Fowler built the institution from the ground up, establishing it as one of two tribal colleges in Wisconsin. Under her leadership, the college adopted the messages "Nation building – one student at a time" and "Why wait?". Fowler argued that simply copying state and federal government models erodes tribal sovereignty. She believed tribes should instead develop laws tailored to their own priorities. She expressed a hope that the Menominee people would eventually be as well-known for their education as they were for their forest management. Over the following decades, CMN expanded to a multi-building main campus in Keshena and a satellite campus in Green Bay serving the Oneida community.

During her presidency, Fowler was appointed by U.S. president Bill Clinton to the President's Board of Advisors on Tribal Colleges and Universities in 1999 and was reappointed to the board by U.S. president George W. Bush in 2006. She served as co-chair of the 1994 Land Grant Colleges USDA Leadership Committee, president of the American Indian College Fund Board, vice president of the American Indian Higher Education Consortium (AIHEC), and a member of the Board of Trustees for the Higher Learning Commission.

In 2010, she was a recipient of the U.S. Agency for International Development's George Washington Carver Agricultural Excellence Award for her work connecting Indigenous people in the United States and Latin America through the Center for First Americans Forestlands. That same year, she received the Alumni Achievement Award from the University of North Dakota. In 2011, she was elected president of the NEW Education Resource Alliance (NEW ERA) board. The American Indian College Fund honored her as Leader of the Year in 2012. She also received honorary doctorates from two University of Wisconsin institutions.

== Retirement and death ==
Fowler retired as president of the College of Menominee Nation in the summer of 2016. She was succeeded by interim president Diana Morris. Fowler was a co-owner of the Wolf River Trading Post.

Fowler died on August 12, 2023, at the age of 81. A funeral mass was held on August 17, 2023, at St. Anthony's Catholic Church in Neopit, Wisconsin. She was survived by her niece Joan Delabreau, her lifelong friend Sister Jeanette Trost, her sister-in-law Ava Fowler.

> _Extracted material_
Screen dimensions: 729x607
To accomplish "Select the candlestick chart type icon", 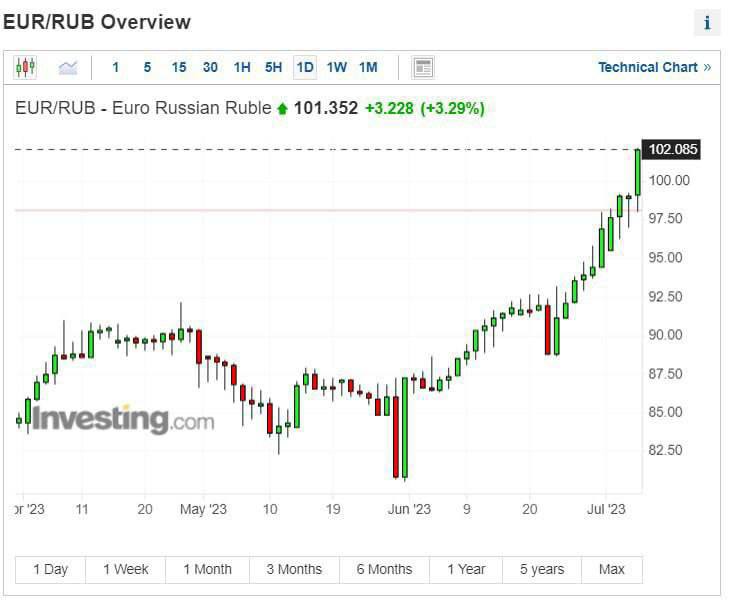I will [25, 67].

==

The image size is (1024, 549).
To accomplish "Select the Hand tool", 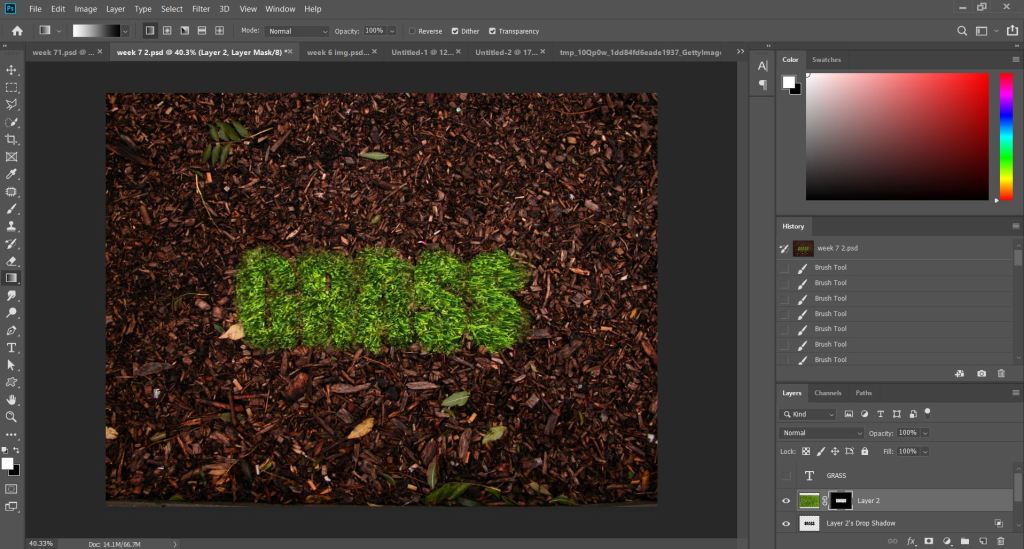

==

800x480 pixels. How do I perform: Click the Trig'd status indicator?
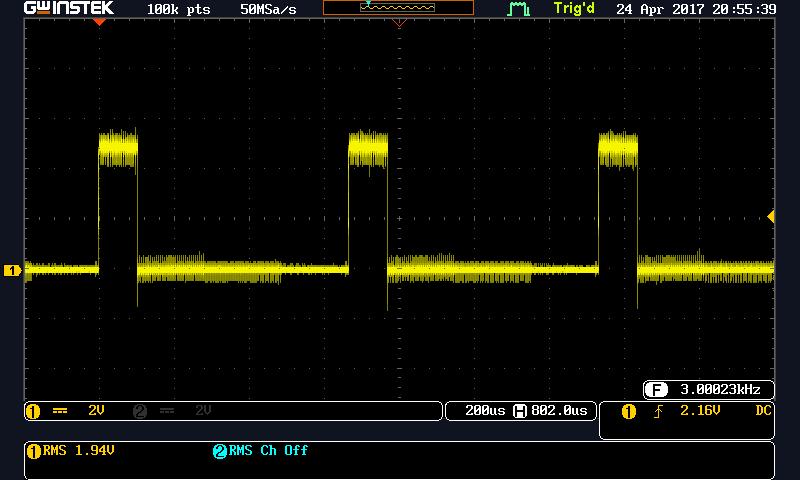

> _Your task_
Reproduce word for word the part of the passage on Fowler's career starting at "In 2010, she" and ending at "of Wisconsin institutions.".

> _Finished answer_
In 2010, she was a recipient of the U.S. Agency for International Development's George Washington Carver Agricultural Excellence Award for her work connecting Indigenous people in the United States and Latin America through the Center for First Americans Forestlands. That same year, she received the Alumni Achievement Award from the University of North Dakota. In 2011, she was elected president of the NEW Education Resource Alliance (NEW ERA) board. The American Indian College Fund honored her as Leader of the Year in 2012. She also received honorary doctorates from two University of Wisconsin institutions.